Cultural events, youth exchange and city twinning partnerships
How can we create the basis for international exchange and mutual understanding even when the political situation is difficult? And how can we bring together people from different countries in order to foster durable ties?
Cultural relations and education policy addresses these questions. From the restoration of historic temple complexes in Asia, city twinning partnerships with Russia and the Deutschlandjahr in the United States to the more than 140 German schools abroad, it forms the third pillar of German foreign policy alongside political and economic relations with different countries.
Why cultural relations and education policy?

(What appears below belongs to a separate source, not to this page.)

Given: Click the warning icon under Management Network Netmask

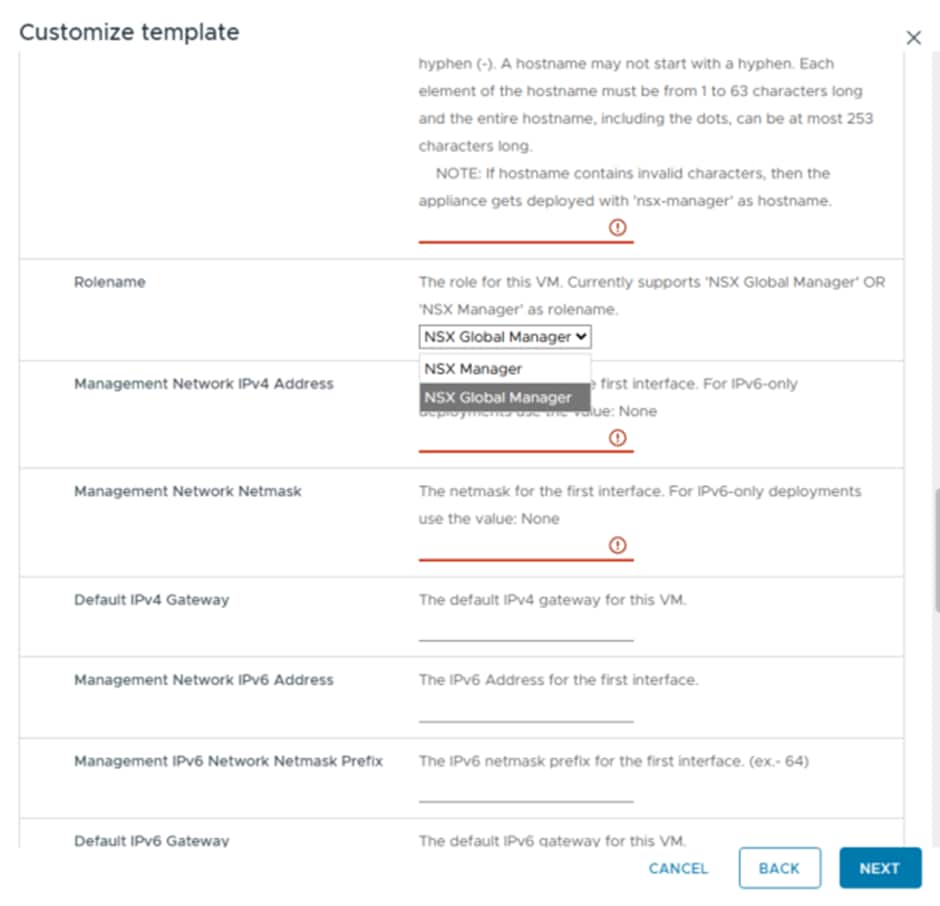Looking at the screenshot, I should pos(617,544).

At the heart of cultural relations and education policy lies the task of enabling access to culture and education across geographical, political and social borders, thus creating mutual understanding: the basis for good international relations. Cultural relations and education policy can thus also help to defuse or even prevent crises and conflicts around the world: what matters is that we remain in dialogue, that we maintain our common ground with others.
To achieve this end, cultural relations and education policy is guided by “foreign policy of societies” which makes the ties between countries tangible to people. It is a tool for bringing together actors from civil society, advocating the freedom of the arts and sciences around the world, cultivating spaces for critical exchange and freedom of expression as well as protecting cultural property as symbols of cultural identity.
How is all of this translated into practice?
The German Government sets out the strategic framework for cultural relations and education policy. The projects are then realised with the help of partner organisations. The German Government’s most important partners include the Goethe-Institut, the German Academic Exchange Service, the Alexander von Humboldt Foundation, the Institute for Foreign Cultural Relations (ifa), the Federal Office of Administration – Central Agency for Schools Abroad, the Educational Exchange Service, the German Commission for UNESCO, the German Archaeological Institute, the Federal Institute for Vocational Education and Training and the Haus der Kulturen der Welt.
Partners of the Federal Foreign Office’s cultural relations and education policy also include political foundations, the German Federal Cultural Foundation, the Max Weber Foundation, the Foundation “Remembrance, Responsibility and Future” and private foundations, as well as foundations with commercial ties and civil-society organisations.